The tea party that year was such a relief that I’ve hosted it each year since. It’s so civilized. Hot tea poured out of a silver pot. Pretty teacups. Treats in petite portions. Dogs. Prompted by the canine props, we talk about the dogs. The dogs we’ve been and the dogs we’ve dealt with. It’s fun. It’s healing. We share our funny moments but also the disappointments, accepting the limitations of the holiday. I am gently reminded to focus on giving, not receiving, and to laugh off the blues and be grateful. With perspective you realize that lots of people would like to have a family to complain about.

After that, I can get out the Christmas ornaments with a different attitude. Scrooge, be gone; Tiny Tim, bless us all.

I need a metaphor to manage my expectations and keep a sense of humor,
and in this, dogs have saved me.

Throughout Charlotte this month—a Southern city full of churches—the Christian holiday of Christmas will overtake us, believers and nonbelievers alike. The city lights up from the malls to McAdenville. Choirs will practice, costumes will be shaken out and pressed, and a few sheep and donkeys will make their way into town. Christians will reenact and reexamine an ancient story about how God became man. The tale includes angels, an immaculate conception, a mute, a birthing-center barn, a king who murders children, astrologers, a star, mysterious gifts, and livestock handlers. It ends with the main characters running away in the middle of the night.

The season seduces me with cinnamon candles and pumpkin lattes, music and the tinkling bells on horses at the tree farm. Each year an idea forms in my mind of what this Christmas will be—something wonderful, like a closing act of a fabulous opera—and each year, at some point during the holiday, I find myself looking at a sink of dirty dishes and thinking about guests who have hurried off to their next event. How does this happen, that life’s biggest celebrations are so ordinary? That I am just a moment in a month of moments?

Like the poor villagers in the Christmas story, I struggle with a reality that doesn’t fit my expectations. They expected a king; they got a baby. I expect a Martha Stewart month: well planned, beautifully packaged, and delicious to the last bite. But I get a month populated by dogs—wonderful, irresistible, impossible dogs. Gifts disappoint, a BlackBerry appears on the dining table, conversations flag.

Every twelve months this ritual repeats itself, pressing me to ponder a story of confinement, both God’s and mine. Big things are restricted to small spaces, whether it is the glory of the universe confined to a manger or my yearning for peace on Earth confined to a few hours around a table at Christmas Eve.

I need a metaphor to manage my expectations and keep a sense of humor, and in this, dogs have saved me.

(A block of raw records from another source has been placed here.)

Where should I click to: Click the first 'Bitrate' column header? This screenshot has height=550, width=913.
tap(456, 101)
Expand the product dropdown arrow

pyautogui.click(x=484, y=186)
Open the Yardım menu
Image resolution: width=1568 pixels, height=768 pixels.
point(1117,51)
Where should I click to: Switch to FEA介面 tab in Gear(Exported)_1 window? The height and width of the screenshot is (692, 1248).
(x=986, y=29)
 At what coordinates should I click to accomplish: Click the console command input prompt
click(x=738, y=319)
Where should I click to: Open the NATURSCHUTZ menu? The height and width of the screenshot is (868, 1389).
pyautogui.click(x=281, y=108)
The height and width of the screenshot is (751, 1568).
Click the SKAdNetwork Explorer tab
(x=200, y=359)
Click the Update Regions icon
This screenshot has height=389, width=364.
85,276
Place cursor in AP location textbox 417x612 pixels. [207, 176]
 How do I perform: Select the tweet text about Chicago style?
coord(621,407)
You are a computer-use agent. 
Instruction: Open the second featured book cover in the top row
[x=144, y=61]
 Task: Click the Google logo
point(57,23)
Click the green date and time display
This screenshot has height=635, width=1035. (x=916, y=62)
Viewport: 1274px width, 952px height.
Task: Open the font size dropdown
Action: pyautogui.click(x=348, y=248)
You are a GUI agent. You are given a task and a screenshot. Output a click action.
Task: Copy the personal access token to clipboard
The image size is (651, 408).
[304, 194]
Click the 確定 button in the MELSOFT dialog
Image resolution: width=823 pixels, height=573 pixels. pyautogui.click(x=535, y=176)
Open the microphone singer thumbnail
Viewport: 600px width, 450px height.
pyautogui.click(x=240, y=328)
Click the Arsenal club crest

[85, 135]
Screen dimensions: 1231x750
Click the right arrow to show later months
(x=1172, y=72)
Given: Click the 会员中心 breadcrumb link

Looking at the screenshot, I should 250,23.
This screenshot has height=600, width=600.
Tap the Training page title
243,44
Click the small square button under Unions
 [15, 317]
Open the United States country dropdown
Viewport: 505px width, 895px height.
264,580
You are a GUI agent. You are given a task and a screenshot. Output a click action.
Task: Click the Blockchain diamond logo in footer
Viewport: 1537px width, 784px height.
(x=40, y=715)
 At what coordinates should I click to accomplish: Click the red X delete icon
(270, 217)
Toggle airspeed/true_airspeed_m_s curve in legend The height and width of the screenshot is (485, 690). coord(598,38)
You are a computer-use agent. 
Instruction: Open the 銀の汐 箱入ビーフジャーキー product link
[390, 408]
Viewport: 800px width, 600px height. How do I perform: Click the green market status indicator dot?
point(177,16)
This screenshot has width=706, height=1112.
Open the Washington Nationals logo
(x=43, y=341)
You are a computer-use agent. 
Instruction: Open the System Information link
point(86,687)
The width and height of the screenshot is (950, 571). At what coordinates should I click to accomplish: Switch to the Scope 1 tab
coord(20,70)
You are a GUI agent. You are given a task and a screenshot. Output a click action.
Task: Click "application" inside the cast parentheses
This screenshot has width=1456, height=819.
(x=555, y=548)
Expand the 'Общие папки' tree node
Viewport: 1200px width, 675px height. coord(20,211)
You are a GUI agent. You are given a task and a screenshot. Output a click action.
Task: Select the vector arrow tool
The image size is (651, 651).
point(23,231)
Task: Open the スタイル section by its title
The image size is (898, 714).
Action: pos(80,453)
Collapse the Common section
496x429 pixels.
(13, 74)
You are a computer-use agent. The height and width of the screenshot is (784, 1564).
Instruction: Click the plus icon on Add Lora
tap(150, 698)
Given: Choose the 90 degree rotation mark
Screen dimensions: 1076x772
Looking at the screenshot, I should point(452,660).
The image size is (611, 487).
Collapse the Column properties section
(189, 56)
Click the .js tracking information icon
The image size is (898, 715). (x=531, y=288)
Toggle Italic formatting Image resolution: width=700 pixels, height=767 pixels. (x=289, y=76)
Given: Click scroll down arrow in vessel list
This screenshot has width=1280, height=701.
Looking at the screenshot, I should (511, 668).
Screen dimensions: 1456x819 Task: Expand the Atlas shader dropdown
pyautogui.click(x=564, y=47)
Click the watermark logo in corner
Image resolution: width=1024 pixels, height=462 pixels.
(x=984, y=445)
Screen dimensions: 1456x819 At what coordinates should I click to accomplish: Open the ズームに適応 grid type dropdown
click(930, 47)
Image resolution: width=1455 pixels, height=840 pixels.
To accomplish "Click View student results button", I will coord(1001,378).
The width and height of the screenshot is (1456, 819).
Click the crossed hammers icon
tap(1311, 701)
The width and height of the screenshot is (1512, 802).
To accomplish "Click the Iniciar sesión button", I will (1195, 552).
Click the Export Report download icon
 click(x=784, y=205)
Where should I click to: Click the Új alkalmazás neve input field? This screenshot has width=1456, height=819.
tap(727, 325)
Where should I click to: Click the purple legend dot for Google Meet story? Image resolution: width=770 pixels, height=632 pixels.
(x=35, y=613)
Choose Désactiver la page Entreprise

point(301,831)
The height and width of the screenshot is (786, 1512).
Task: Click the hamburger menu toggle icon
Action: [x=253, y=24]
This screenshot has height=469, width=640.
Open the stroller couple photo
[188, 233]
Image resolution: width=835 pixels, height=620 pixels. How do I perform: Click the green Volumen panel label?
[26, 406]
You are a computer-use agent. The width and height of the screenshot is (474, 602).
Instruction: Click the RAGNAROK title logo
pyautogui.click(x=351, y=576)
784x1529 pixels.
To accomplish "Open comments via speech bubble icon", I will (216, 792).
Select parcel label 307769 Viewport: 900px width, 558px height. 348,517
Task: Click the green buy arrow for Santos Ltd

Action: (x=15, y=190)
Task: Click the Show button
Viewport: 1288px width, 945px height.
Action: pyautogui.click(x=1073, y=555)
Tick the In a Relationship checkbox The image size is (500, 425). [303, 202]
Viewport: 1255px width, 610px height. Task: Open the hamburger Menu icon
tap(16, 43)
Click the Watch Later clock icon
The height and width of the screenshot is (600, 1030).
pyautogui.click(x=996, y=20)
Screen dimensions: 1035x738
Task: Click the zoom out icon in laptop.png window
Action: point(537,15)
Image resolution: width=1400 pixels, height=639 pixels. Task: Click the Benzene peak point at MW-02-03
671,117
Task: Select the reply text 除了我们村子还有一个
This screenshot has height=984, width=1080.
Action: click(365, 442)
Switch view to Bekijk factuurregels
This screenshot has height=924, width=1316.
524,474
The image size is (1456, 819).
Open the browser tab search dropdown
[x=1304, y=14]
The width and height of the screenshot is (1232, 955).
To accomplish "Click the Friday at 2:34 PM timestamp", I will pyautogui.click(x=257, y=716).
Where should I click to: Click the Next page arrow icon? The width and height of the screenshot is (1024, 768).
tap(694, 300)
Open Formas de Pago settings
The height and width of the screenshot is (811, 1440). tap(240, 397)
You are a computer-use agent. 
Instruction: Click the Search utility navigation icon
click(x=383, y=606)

There are many kinds of dogs, but in the end, they’re dogs. They bark, wag, or leap at the slightest hope of attention, run from harmless things like vacuum cleaners, and think treats are the best thing in the world. They live in the moment, never sorry for a misdeed until found out, and then their remorse is so overwhelming it’s funny. A dog will never be a cat or a human or a car. Do what you want—put him in a Superman costume at Halloween or pay the spa for pink bows and nail polish—you still have what you started with, a dog.

Dogs live within the story of their owners, and I live within the narratives of others. No matter how seductive the season’s promises, that truth is not going to change. And while a dog may be man’s best friend, a dog and a tea party are mine. During the crazy-wonderful days of December, I think back to the day after Thanksgiving and smile. A cup of tea with friends, a collection of china dogs, and a bit of barking and whining set things in order.